● **EXCERPT**

┌────────

As Californians begin to transition away from natural gas for heating and cooking, natural gas consumers who have not yet switched to electricity will find that their rates for natural gas consumption will also be rising. This is because the prior investments in natural gas infrastructure must still be repaid and maintained by the remaining natural gas consumers, but paid by a declining number of consumers.
Individual consumers of vehicle and heating energy will be replacing their current fossil-fueled vehicles, furnaces, and water heaters with electric vehicles, furnaces, and water heaters. The electric service connections to homes and businesses will also need to be upgraded to accommodate the added electric load. Electric vehicles (EVs) currently cost at least 50% more than fossil-fueled vehicles for equivalent capacity, style and comfort even after taxpayer-supported subsidies. Electric trucks will likely cost even more.
Plus Massive Energy Rate Hikes to Pay for Energy Storage
California has begun to add electric storage batteries to grids, but they only store electricity for a few hours of supply – e.g. storing mid-day solar electric output to be reclaimed later in the day when sunshine fades. But California will need to store massive amounts of electricity in the summer months to be used much later in the winter months. That’s because California’s wind and solar electricity production typically decline to near zero in December and January after peaking in May and June, as illustrated by the chart below.
Chart by Clean Air Task Force 8
By RPS law, electricity from most of California’s electric utilities will eventually be generated by 100% renewable generating resources – mainly wind and solar generation. But a reliable electric supply will require almost 100% backup of unreliable wind and solar resources to take over the electric supply when wind and solar output fails to match the electric demand with the unreliable wind and solar supply. Without backup, California’s electricity supply will become very unreliable and even fail completely.

└────────

● **DATA SECTION**
┌────────

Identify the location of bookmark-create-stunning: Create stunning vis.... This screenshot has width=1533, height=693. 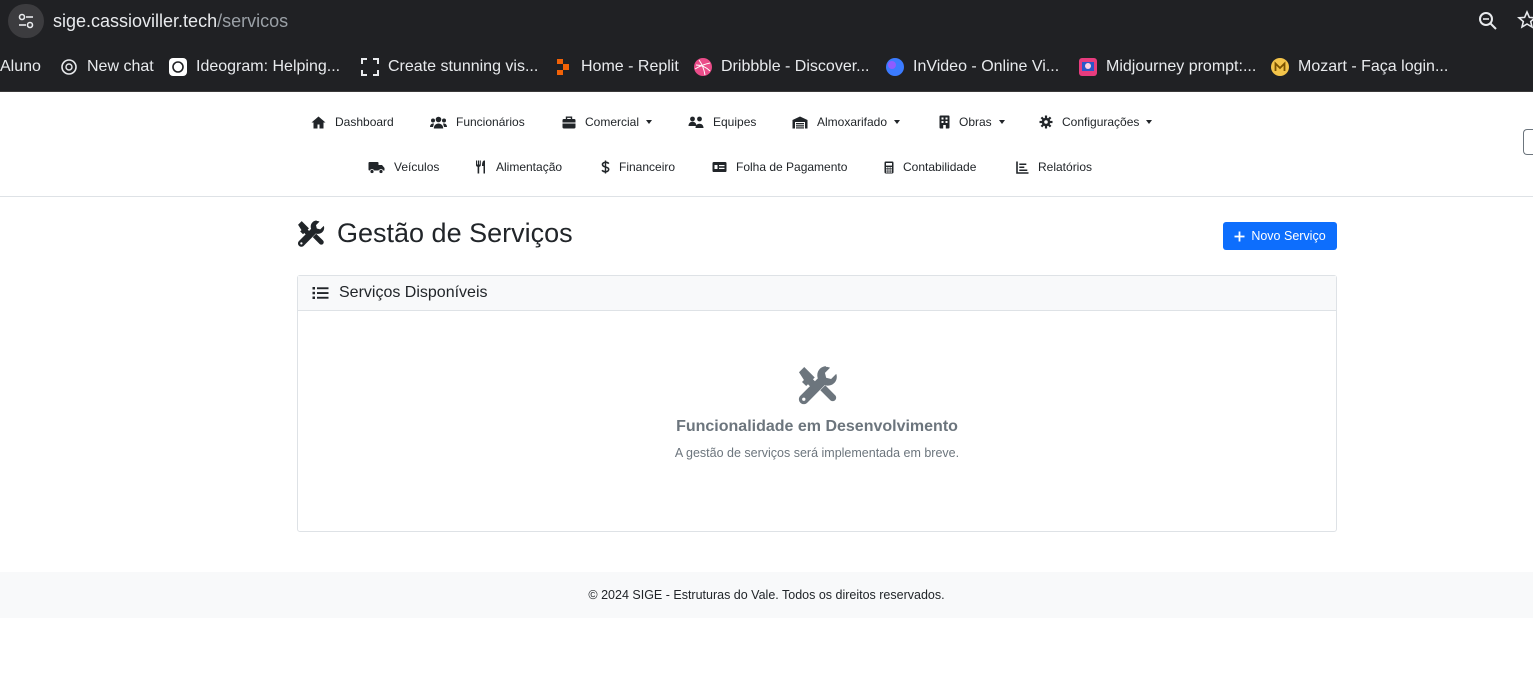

└────────

● **WORK ORDER A**
Duplicate the stretch from "Chart by Clean" through "even fail completely." in the text on California's energy costs.
● **WORK ORDER B**
Translate this sentence from the text on California's energy costs into Spanish: "Electric trucks will likely cost even more."
● **WORK ORDER C**
Take the text on California's energy costs further, picking up after its final sentence.
The lines have nothing to do with what is asked here.

● **RESULT A**
Chart by Clean Air Task Force 8
By RPS law, electricity from most of California’s electric utilities will eventually be generated by 100% renewable generating resources – mainly wind and solar generation. But a reliable electric supply will require almost 100% backup of unreliable wind and solar resources to take over the electric supply when wind and solar output fails to match the electric demand with the unreliable wind and solar supply. Without backup, California’s electricity supply will become very unreliable and even fail completely.

● **RESULT B**
Es probable que los camiones eléctricos cuesten aún más.

● **RESULT C**
The Clean Air Task Force (CATF) estimated that California’s electric utilities will need to store almost 36 trillion KWh of energy in batteries during the surplus-generating months to be assured of a reliable, 24/7 electric supply every day during the deficit-generating months. The CATF also estimated that the cost of California’s green generation with battery storage would be about $2.9 trillion. That capital investment would presumably be recovered from electric ratepayers (consumers) at the rate of about $1.42/KWh – i.e. about 7 times California’s already high cost of electric energy. However, the CATF estimate assumed that battery costs would be 85% less than the US Department of Energy’s 2019 cost estimate; that wind power would cost 38% less; and that solar PV would cost 64% less. It isn’t easy to make accurate forecasts of future cost declines. So the cost of California electricity could be considerably higher.
Chart by the Clean Air Task Force 8
It is worth noting that, even though the cost of new nuclear generation has risen over the years, it is probably still much less expensive to replace fossil-fueled generation with nuclear generation than with wind-solar-battery generation. The main problem with using new nuclear generation is that it has been explicitly outlawed by California’s RPS law and effectively outlawed by the federal Nuclear Regulatory Commission. And behind that law and regulation are some politically effective anti-nuclear environmental organizations.
The renewables supplying California are currently backed up by existing fossil-fueled, nuclear and large hydroelectric generation. As these firm (reliable) facilities are retired or disconnected from electric grids, the grids will falter unless completely replaced by backup electric storage batteries that are charged by the new wind and solar generating facilities. If the electric supply (the future all-purpose energy source) is allowed to shut down for lack of replacement electricity, the loss of energy for almost every activity will be catastrophic for California residents. No wonder other nations are not inspired to ban fossil fuels.
Keep in mind that interties to generation in neighboring states will also be unreliable since only wind and solar interties are allowed by RPS law. So, only batteries with long-term electric storage capability will suffice as the backup allowed by the RPS law to provide reliable electricity in California.
Gambling with California’s Energy Supply
Californians should also be aware that the State of California is gambling with the supply of electricity, which is becoming California’s all-purpose energy source. The risk is that the addition of costly replacements does not keep up with the retirements of firm and reliable fossil, nuclear and large hydro resources.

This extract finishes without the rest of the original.